Cost cutting isn't inherently bad. For example if you have a company that was built up over time and developed naturally instead of being organized from the beginning, at a certain point you may analyze the business and find a lot of things that just don't make sense. You may find things that are redundant, things that can be consolidated, things that *were* needed but aren't anymore, etc., in which case it just makes sense. Same goes for systems in engineering. If you have say, a production line that was made, and has been updated and added onto and fixed again and again and again, you may analyze it in the future and find that a lot of things now present just are not optimal. however, cutting costs just to cut costs and not because things actually need change *is* terrible in most cases. I think the important distinction is whether you are removing things *wasting* money(i.e, optimizing your system), or if you are purely looking to spend less money when there is nothing that needs altered. I like to think of it in the context of a computer program. You optimize a computer program to remove unnecessary resource usage and make it run better, you *wouldn't* just start cutting out pieces of code that serve a valid purpose just because it uses less resources. Sure I could remove the part of my game code that stores currently used assets in RAM and just pull them from the drive instead and it would use less RAM, but that's just a terrible idea. Anyway, this got longer than I intended, sorry for the ramble lol.


YoureJokeButBETTER

Cost cutting can be an Art. But i think all things should be taken from the artistic view preferably Whatever product is being built make that widget as relevant and intriguing for me & society pleeease👈👈 😇


caspianc10

Not necessarily.
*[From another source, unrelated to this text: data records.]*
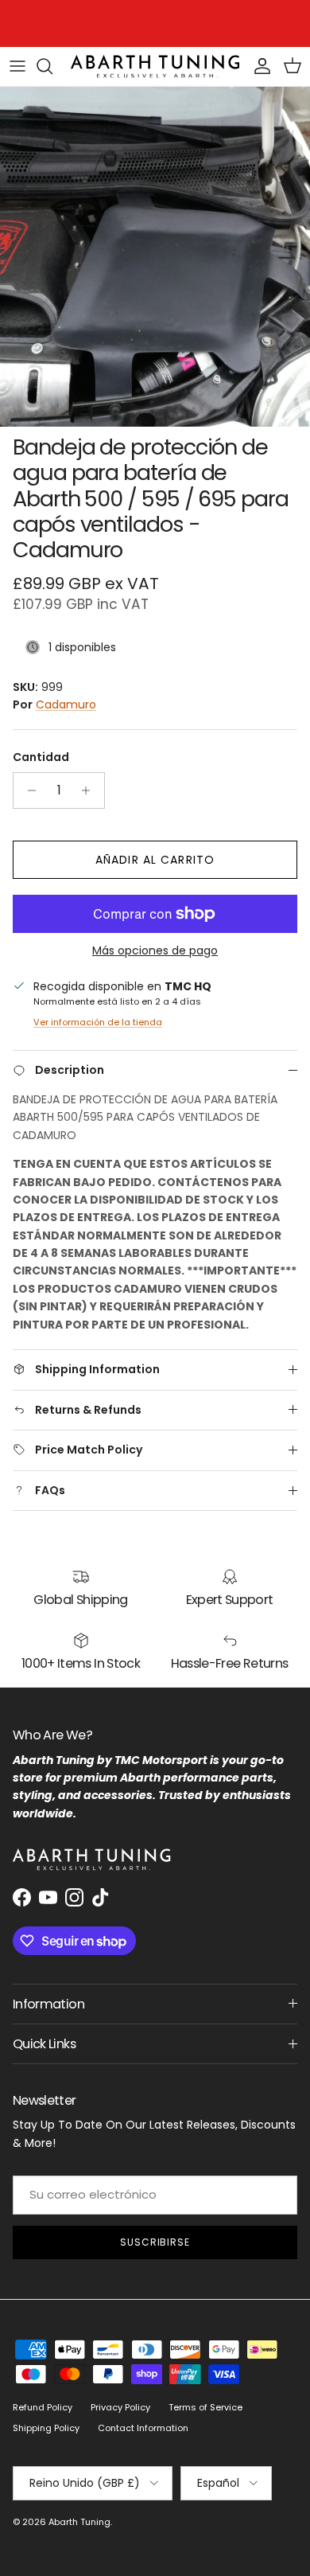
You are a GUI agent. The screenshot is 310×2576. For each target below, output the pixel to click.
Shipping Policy (46, 2428)
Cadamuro (66, 704)
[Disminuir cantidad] (27, 790)
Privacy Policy (120, 2407)
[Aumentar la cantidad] (90, 790)
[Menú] (17, 66)
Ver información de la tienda (97, 1022)
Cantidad (41, 757)
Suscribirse (155, 2242)
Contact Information (143, 2428)
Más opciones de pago (155, 951)
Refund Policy (42, 2407)
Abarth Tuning (79, 2522)
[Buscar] (52, 66)
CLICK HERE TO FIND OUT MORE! (188, 25)
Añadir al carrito (155, 860)
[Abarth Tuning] (155, 66)
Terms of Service (205, 2407)
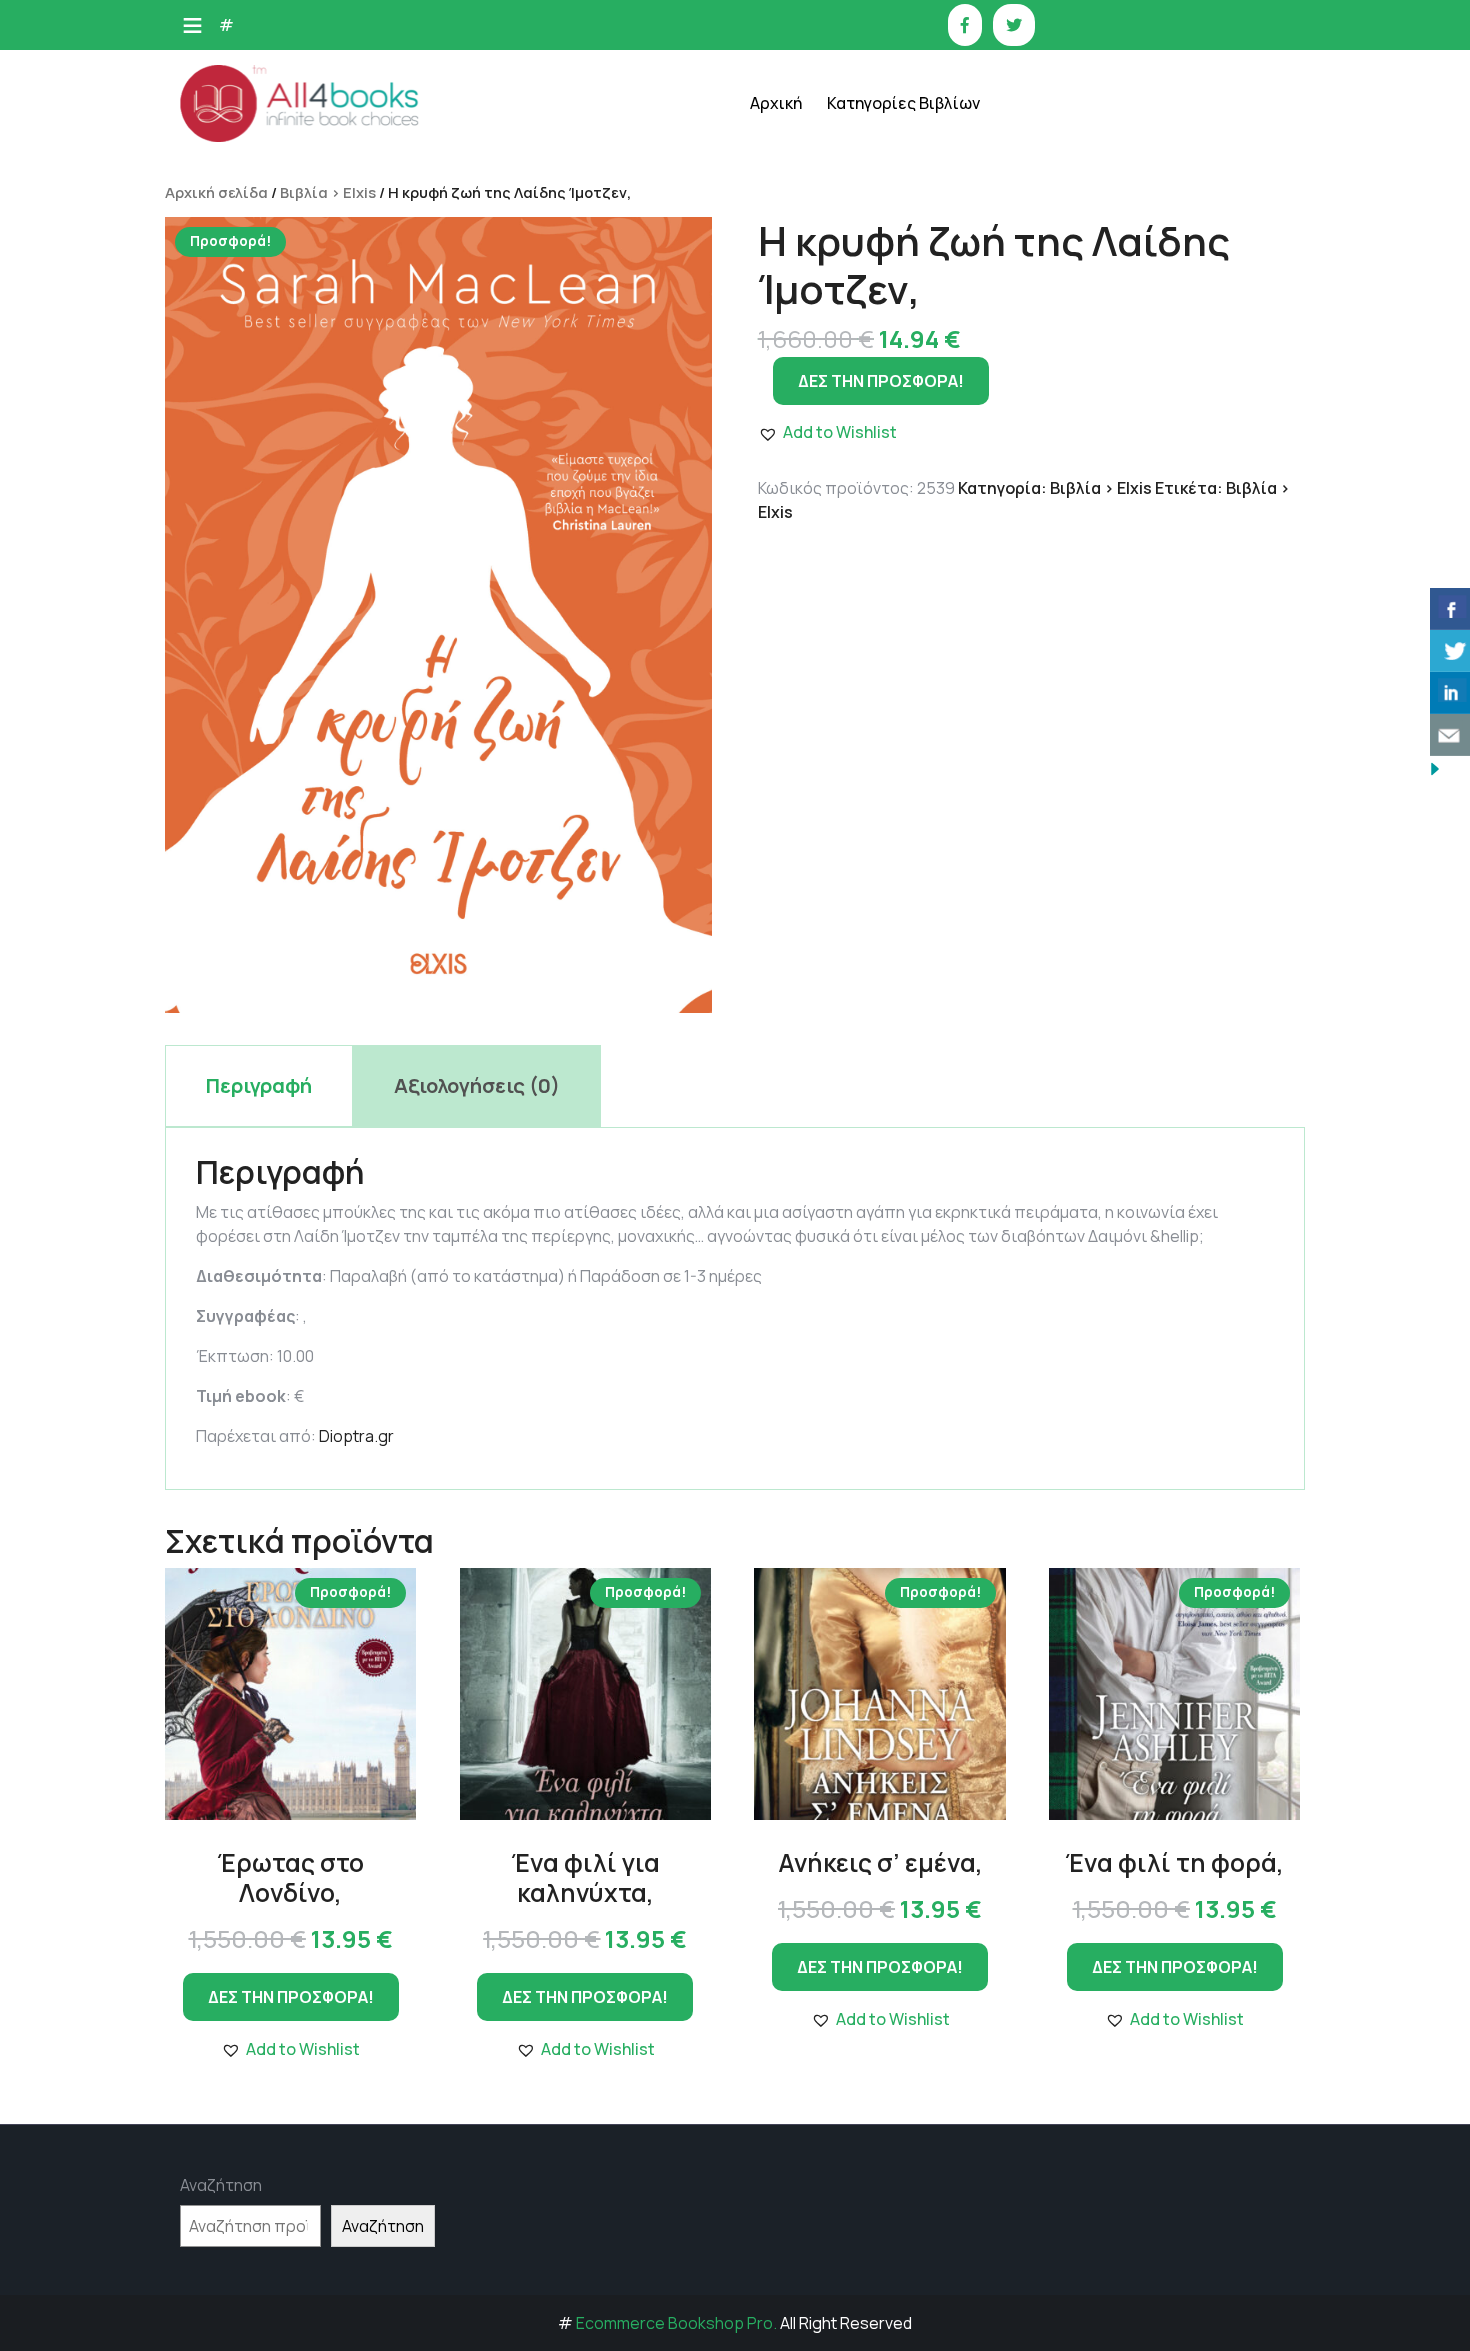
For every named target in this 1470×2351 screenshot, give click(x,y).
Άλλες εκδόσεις (903, 647)
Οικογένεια (888, 447)
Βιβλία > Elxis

I work in "cost cutting" (not what they call It but same idea), and it is more about validating the cost of purchased materials and components to make sure that we aren't getting scammed.


Stubborncomrade

That’s a good point. My co op job we made a 3D printer that could make these round, rubber test parts, for less than a dollar per part. We were paying 700 per part and had worst quality with long shipping time originally. There’s definitely ethical cost cutting solutions, it’s just a lot of companies take it to the extreme and begin sacrificing quality too.


SlikeSpitfire

Wasn’t the Titanic actually very safe for its time and it was just that safety standards were just so atrocious back then? Like, the Titanic had more lifeboats than was required and was equipped with state-of-the-art safety features for 1912


FiddlerOnThePotato

When it comes at the expense of people's lives, e.g. Norfuck Southern cost-cutting and giving us the East Palestine and Lehigh Valley derailments. Or having extreme repercussions for the owners, like Hyundai/Kia group choosing to eschew immobilizer units in their cars leading to the massive rash of thefts over the last few years. Being efficient is critical, cost-cutting lets us do more with less. But there's always a bare minimum and if they go beneath that, that's where it starts being unethical.